Basic Concept of Raft Replication
In distributed systems, Raft is a consensus algorithm used to replicate logs to ensure agreement across multiple nodes. The nodes in Raft algorithm are classified as leaders, followers, and candidates.Raft算法中的节点分为领导者(leader)、跟随者(follower)和候选者(candidate)。
When a node operates as a leader, it is responsible for receiving requests from clients and copying these requests into the logs of other nodes for data replication and consistency.
The basic process of Raft replica replication
Leadership election When the system starts or the current leader node loses contact, the candidates in the remaining nodes initiate a leadership election.
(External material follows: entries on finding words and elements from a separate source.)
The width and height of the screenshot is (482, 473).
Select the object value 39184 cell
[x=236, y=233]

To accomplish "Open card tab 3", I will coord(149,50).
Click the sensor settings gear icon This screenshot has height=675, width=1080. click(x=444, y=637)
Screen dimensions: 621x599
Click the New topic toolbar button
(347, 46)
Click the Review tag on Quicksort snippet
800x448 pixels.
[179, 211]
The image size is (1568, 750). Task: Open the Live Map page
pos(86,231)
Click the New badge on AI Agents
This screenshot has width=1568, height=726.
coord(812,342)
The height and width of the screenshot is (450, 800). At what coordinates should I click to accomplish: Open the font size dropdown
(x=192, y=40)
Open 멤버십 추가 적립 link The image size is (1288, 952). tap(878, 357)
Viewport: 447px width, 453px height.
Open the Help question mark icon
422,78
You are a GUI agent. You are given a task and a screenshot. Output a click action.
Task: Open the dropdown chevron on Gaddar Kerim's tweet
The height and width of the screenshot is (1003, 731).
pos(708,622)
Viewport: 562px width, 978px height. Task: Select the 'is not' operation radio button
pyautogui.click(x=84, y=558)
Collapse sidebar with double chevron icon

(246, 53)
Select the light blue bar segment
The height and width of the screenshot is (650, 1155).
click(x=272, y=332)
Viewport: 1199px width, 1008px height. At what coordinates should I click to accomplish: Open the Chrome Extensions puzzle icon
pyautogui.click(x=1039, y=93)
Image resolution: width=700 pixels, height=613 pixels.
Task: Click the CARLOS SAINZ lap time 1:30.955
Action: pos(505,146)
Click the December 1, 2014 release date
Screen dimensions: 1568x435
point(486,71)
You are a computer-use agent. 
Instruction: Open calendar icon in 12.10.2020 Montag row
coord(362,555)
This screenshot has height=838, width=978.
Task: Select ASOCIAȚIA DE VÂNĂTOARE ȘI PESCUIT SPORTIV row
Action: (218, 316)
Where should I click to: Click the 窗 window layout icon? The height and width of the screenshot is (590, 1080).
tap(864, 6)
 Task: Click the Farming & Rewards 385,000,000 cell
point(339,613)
Candidates send messages requesting votes to other nodes and wait for replies from other nodes within a certain period of time. If the candidate gains the support of the majority of nodes, it becomes the new leader.候选者会向其他节点发送请求投票的消息,并在一定的时间内等待其他节点的回复。如果候选者获得了大多数节点的支持,它就成为了新的领导者。
日志复制 一旦选出了领导者,它就可以接收客户端的请求,并将这些请求追加到自己的日志中。然后,领导者会将这些日志条目发给其他节点,并等待大多数节点的确认。Log replication Once the leader is elected, it can receive requests from clients and append these requests to its own log. The leader will then send these log entries to the other nodes and wait for the confirmation of the majority of the nodes. Once the majority of nodes have acknowledged receiving and replicating these logs, the leader can apply the log entries to the local state machine to achieve data consistency.
Follower copy When the follower node receives the log entries sent by the leader, it appends these log entries to its own log and sends an acknowledgement message to the leader. Once the leader receives the acknowledgement message from the majority of nodes, it knows that these log entries have been replicated in the majority of nodes, ensuring consistency.一旦领导者接收到大多数节点的确认消息,它就知道这些日志条目已经复制到了大多数节点中,从而确保了一致性。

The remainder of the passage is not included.